- Occupation(s): Professor of Environmental Law, Dean of UCL Faculty of Laws

Academic background
- Alma mater: University of Sydney, University of Oxford
- Thesis: The role of environmental principles in the decisions of the European Union courts and New South Wales Land and Environment Court (2010)
- Doctoral advisor: Liz Fisher

Academic work
- Discipline: Environmental law
- Institutions: University College London

= Eloise Scotford =

Australian academic (born 1978)

Eloise Scotford (born 1978) is an Australian academic, currently Professor of Environmental Law and Dean at the UCL Faculty of Laws.

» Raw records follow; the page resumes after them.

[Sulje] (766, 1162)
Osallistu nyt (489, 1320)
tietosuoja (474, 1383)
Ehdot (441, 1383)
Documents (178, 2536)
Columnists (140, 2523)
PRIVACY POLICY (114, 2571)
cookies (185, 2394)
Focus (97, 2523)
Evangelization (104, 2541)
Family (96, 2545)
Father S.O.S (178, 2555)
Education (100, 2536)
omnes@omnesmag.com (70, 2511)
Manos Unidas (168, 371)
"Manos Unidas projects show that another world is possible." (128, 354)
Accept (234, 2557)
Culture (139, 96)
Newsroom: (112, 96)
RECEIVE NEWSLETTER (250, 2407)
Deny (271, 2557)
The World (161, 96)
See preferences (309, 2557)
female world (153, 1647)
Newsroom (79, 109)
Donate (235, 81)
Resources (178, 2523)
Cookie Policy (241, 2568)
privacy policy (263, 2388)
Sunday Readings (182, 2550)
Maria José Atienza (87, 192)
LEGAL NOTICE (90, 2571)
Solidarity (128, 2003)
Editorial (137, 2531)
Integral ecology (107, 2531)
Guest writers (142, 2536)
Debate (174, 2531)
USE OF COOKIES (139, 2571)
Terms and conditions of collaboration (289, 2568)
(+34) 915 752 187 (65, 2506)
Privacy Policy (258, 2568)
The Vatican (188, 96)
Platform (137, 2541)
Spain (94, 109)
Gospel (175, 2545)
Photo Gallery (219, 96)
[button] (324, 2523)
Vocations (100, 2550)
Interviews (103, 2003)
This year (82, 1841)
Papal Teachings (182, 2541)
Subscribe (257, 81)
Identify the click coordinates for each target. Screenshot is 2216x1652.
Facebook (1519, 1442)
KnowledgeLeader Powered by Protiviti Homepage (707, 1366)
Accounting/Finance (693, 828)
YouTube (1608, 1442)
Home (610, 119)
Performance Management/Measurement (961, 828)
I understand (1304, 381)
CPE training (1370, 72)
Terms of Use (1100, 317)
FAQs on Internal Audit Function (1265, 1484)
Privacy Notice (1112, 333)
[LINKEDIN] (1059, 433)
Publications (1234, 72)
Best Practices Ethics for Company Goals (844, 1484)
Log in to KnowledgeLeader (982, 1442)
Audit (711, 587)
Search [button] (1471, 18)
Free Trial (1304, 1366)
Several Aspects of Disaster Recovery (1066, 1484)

== Early life and education ==
Scotford grew up in Sydney, Australia. Her mother was a local councillor involved in environmental protection, and her father was a lawyer. She read combined law and sciences at the University of Sydney, where she won the University Medal in Law, and clerked for Chief Justice of Australia Murray Gleeson. Scotford then continued her studies with a Bachelor of Civil Law at Magdalen College, Oxford, graduating with distinction.

== Academic career ==
While preparing a Doctor of Philosophy in Law at University of Oxford, Scotford taught European Union law and environmental law at Corpus Christi College, Oxford as Career Development Fellow. Following this, she was appointed as a lecturer and later senior lecturer at the Dickson Poon School of Law, King's College London, before being appointed Professor of Environmental Law at the Faculty of Laws, University College London (UCL). In 2022, Eloise Scotford was appointed as Dean of UCL Laws.

In addition to these academic appointments, Scotford is an associate member of Landmark Chambers.

== Research interests ==
Scotford's research centres on air quality law, climate change law, waste law, and the interaction of environmental principles with the legal and institutional settings that they find themselves in.

Scotford's research is widely drawn upon by policymakers. She has been invited to give oral evidence to the UK Parliament and the Scottish Parliament, and her research is credited as directly leading to amendments in the Environment Act 2021. Scotford has written policy documents for the Commonwealth Secretariat to inform the Senior Officials of Law Ministries meetings on climate change and law, and for the United Nations Environment Programme on ambient air quality legislation. In addition, Scotford sits on the advisory group for the UK Office for Environmental Protection.

== Selected works ==

- Eloise Scotford, Environmental Principles and the Evolution of Environmental Law (Hart Publishing 2017)
- Eloise Scotford and Rachael Walsh, ‘The Symbiosis of Property and English Environmental Law – Property Rights in a Public Law Context’ (2013) 76 The Modern Law Review 1010
- Elizabeth Fisher, Eloise Scotford and Emily Barritt, ‘The Legally Disruptive Nature of Climate Change’ (2017) 80 The Modern Law Review 173
- Eloise Scotford, ‘Legislation and the Stress of Environmental Problems’ (2021) 74 Current Legal Problems 299.
- Elizabeth Fisher, Bettina Lange, Eloise Scotford and Cinnamon Carlane, ‘Maturity and Methodology: Starting a Debate about Environmental Law Scholarship’ (2009) 21 Journal of Environmental Law 213.